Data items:
# # #
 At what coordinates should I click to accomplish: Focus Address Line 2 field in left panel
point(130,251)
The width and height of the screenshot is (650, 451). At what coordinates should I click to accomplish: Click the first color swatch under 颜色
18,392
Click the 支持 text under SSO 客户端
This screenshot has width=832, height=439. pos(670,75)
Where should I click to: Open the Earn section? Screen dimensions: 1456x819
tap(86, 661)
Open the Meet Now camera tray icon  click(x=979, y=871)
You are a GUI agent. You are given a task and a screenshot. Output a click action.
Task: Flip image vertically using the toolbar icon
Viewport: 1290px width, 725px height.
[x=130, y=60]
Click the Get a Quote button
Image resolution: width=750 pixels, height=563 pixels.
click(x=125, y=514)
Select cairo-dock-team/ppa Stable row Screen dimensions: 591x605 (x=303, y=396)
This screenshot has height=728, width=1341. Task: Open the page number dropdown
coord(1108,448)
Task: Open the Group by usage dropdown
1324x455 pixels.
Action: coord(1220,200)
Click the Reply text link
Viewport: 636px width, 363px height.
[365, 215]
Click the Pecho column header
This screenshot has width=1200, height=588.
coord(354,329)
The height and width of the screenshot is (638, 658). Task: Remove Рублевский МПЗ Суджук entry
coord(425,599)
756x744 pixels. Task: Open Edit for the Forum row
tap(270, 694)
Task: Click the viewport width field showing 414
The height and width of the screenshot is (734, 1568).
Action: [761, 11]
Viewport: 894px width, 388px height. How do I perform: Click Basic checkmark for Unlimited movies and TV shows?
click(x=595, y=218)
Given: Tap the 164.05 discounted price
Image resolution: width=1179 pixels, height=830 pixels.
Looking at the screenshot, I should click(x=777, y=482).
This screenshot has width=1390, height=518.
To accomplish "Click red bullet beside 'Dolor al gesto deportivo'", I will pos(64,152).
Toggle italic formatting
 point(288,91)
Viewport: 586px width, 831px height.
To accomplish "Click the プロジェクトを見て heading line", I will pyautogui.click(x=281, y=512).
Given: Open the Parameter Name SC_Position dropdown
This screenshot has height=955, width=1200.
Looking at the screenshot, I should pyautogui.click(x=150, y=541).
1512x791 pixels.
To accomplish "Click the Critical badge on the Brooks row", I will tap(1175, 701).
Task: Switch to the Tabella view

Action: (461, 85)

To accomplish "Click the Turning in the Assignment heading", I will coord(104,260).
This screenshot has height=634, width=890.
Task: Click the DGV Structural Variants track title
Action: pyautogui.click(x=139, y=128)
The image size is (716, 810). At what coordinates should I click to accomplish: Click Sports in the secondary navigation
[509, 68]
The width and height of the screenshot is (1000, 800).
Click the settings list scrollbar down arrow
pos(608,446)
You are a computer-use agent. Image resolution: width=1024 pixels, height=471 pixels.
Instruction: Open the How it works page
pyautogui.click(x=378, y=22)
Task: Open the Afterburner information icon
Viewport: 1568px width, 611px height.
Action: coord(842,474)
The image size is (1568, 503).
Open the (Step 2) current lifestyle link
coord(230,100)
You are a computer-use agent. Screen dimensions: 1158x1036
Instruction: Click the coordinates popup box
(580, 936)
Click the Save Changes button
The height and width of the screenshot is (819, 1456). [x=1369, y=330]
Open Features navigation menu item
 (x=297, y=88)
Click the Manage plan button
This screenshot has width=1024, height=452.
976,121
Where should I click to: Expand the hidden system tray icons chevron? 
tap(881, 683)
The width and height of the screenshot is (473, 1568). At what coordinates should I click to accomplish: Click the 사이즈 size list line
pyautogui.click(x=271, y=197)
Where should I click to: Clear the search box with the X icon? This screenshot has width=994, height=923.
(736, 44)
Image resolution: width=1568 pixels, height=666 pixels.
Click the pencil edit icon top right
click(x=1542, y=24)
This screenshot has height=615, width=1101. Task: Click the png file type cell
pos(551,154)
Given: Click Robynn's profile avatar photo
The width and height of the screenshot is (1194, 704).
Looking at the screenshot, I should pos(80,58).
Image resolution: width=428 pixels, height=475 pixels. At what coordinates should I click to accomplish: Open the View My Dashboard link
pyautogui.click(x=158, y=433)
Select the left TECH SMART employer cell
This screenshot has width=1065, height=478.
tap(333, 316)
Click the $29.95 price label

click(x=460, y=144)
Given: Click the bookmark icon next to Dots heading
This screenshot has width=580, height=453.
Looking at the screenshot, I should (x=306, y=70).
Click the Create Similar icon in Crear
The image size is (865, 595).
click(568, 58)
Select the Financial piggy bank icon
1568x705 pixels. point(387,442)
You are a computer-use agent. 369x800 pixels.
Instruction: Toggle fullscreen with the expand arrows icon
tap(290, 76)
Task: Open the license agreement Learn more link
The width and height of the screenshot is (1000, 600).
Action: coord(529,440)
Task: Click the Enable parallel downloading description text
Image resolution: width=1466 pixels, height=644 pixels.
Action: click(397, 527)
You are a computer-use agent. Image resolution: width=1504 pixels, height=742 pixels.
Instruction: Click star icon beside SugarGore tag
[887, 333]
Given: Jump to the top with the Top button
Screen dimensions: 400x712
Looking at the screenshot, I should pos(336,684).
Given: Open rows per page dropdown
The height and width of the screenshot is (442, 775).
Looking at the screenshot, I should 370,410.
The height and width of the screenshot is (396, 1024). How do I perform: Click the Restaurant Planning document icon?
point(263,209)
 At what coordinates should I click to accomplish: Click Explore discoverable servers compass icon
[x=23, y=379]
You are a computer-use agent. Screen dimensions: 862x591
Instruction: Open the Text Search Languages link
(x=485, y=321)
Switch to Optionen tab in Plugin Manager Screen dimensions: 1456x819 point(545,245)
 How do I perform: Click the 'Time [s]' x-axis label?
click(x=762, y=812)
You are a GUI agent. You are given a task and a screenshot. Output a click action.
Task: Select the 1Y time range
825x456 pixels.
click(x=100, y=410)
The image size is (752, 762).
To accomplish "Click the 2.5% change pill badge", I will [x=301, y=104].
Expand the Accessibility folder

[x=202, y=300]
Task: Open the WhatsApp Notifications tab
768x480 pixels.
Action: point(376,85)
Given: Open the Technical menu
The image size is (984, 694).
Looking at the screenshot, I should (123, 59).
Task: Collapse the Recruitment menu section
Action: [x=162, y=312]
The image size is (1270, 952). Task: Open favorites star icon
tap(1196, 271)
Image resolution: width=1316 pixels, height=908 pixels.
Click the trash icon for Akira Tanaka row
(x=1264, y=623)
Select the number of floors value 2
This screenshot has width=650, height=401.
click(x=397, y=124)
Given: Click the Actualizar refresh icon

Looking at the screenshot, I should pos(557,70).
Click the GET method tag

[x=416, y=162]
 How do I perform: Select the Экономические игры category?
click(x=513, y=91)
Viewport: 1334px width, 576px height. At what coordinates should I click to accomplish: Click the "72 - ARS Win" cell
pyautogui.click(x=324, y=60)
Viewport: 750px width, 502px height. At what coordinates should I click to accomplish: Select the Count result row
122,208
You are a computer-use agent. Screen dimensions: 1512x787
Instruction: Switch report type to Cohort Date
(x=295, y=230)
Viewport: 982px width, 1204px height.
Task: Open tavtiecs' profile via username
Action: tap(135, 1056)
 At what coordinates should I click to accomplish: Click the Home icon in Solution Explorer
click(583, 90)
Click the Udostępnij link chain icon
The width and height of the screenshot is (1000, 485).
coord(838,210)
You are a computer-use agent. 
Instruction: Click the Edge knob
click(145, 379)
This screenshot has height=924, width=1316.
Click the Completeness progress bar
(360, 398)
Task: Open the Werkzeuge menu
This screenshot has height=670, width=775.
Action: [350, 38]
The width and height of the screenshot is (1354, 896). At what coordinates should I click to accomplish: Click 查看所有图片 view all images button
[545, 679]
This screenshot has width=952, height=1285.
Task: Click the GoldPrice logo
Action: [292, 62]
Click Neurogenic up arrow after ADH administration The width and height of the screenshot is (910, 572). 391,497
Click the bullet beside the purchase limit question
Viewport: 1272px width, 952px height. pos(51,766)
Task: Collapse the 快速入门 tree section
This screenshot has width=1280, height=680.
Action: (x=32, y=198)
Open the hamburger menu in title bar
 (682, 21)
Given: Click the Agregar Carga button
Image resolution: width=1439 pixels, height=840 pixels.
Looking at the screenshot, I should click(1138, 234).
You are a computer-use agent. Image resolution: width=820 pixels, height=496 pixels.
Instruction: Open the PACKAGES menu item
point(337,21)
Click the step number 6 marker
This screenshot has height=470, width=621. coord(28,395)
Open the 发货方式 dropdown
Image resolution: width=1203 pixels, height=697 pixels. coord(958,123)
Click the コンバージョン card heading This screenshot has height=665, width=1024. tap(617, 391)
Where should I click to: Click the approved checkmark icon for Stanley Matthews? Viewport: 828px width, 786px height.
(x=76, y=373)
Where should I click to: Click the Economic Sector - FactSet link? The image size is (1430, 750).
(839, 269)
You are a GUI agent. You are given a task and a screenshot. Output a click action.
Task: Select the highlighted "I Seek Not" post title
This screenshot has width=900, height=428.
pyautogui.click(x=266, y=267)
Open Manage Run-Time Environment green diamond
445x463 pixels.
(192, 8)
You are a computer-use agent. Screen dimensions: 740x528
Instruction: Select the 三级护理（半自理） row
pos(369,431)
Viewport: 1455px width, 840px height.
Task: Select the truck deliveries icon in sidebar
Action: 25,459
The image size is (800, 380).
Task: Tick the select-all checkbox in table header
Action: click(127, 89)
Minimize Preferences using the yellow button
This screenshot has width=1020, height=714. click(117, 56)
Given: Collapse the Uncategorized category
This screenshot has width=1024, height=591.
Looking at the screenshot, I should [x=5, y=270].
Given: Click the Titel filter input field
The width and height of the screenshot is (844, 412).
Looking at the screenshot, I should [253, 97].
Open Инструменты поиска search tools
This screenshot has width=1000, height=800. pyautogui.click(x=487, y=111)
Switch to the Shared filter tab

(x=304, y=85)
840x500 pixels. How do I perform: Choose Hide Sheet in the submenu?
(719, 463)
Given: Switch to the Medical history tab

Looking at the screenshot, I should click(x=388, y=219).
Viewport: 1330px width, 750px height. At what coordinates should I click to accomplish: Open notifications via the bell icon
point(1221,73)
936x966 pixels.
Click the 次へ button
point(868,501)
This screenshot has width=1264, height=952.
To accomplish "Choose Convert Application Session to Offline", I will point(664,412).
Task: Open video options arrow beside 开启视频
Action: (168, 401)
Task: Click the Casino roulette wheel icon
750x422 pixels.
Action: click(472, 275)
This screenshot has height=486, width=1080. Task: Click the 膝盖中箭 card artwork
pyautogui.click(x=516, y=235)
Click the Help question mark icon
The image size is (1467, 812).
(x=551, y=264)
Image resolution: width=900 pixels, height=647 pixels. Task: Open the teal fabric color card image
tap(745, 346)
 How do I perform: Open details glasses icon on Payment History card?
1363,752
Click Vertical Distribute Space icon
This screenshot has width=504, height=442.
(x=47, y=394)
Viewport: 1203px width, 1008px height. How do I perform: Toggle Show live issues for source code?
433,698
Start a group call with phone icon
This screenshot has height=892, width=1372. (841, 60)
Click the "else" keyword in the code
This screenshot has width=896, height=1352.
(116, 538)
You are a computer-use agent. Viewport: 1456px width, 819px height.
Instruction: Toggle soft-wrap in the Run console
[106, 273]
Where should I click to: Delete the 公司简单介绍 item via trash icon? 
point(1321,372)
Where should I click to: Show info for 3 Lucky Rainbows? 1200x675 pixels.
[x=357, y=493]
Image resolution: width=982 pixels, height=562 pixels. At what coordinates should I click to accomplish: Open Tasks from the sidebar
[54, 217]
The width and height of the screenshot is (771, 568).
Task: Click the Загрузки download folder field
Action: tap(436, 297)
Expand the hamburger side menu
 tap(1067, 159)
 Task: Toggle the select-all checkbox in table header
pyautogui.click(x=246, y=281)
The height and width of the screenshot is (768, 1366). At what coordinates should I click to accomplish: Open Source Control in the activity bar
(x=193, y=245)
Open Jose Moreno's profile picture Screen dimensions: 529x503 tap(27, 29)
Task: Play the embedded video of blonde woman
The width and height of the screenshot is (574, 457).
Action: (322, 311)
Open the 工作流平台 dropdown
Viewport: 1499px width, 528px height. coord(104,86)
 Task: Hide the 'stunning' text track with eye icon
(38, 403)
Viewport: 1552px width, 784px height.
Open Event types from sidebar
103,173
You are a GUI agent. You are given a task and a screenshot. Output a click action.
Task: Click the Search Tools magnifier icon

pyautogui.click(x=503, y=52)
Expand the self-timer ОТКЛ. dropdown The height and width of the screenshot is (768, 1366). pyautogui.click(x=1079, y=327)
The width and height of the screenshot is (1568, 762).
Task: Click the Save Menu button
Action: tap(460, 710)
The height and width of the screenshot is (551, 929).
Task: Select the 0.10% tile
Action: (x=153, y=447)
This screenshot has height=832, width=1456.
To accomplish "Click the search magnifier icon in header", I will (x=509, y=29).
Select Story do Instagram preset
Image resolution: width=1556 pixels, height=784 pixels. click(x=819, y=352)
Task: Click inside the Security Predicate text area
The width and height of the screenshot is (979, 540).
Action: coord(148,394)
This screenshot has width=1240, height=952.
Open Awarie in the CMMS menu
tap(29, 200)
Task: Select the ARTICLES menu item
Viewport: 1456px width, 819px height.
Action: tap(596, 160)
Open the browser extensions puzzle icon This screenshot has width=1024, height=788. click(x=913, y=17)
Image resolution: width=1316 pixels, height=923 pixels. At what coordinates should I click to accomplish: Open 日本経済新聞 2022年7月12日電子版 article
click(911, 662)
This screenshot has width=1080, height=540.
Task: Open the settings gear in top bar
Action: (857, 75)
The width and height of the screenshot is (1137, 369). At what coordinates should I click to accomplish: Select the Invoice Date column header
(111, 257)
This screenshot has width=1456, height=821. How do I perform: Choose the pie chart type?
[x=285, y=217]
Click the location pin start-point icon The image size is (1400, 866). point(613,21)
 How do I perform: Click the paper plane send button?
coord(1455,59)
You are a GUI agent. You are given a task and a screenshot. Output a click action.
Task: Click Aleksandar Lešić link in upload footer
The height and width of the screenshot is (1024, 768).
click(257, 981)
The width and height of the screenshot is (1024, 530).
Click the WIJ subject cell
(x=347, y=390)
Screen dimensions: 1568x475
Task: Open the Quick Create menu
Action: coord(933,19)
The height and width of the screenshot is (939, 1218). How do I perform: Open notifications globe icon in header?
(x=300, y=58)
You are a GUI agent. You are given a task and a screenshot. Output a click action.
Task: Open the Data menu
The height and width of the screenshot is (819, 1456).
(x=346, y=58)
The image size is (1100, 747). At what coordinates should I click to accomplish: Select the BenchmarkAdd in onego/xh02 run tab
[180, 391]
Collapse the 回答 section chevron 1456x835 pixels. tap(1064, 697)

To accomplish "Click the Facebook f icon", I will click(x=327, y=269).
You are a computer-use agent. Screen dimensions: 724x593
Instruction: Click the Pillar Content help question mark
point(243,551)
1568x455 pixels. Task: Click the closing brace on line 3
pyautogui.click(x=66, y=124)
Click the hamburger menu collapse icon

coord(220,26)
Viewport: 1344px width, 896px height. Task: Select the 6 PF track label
# # #
- _Problem details_: Copy out the part of the listing above that starts with the line containing "This screenshot has height=728, width=1341." and runs through the line containing "will tap(1175, 701).", both lines included, with every character unchanged.

- _Worked solution_:
This screenshot has height=728, width=1341. Task: Open the page number dropdown
coord(1108,448)
Task: Open the Group by usage dropdown
1324x455 pixels.
Action: coord(1220,200)
Click the Reply text link
Viewport: 636px width, 363px height.
[365, 215]
Click the Pecho column header
This screenshot has width=1200, height=588.
coord(354,329)
The height and width of the screenshot is (638, 658). Task: Remove Рублевский МПЗ Суджук entry
coord(425,599)
756x744 pixels. Task: Open Edit for the Forum row
tap(270, 694)
Task: Click the viewport width field showing 414
The height and width of the screenshot is (734, 1568).
Action: [761, 11]
Viewport: 894px width, 388px height. How do I perform: Click Basic checkmark for Unlimited movies and TV shows?
click(x=595, y=218)
Given: Tap the 164.05 discounted price
Image resolution: width=1179 pixels, height=830 pixels.
Looking at the screenshot, I should click(x=777, y=482).
This screenshot has width=1390, height=518.
To accomplish "Click red bullet beside 'Dolor al gesto deportivo'", I will pos(64,152).
Toggle italic formatting
 point(288,91)
Viewport: 586px width, 831px height.
To accomplish "Click the プロジェクトを見て heading line", I will pyautogui.click(x=281, y=512).
Given: Open the Parameter Name SC_Position dropdown
This screenshot has height=955, width=1200.
Looking at the screenshot, I should pyautogui.click(x=150, y=541).
1512x791 pixels.
To accomplish "Click the Critical badge on the Brooks row", I will tap(1175, 701).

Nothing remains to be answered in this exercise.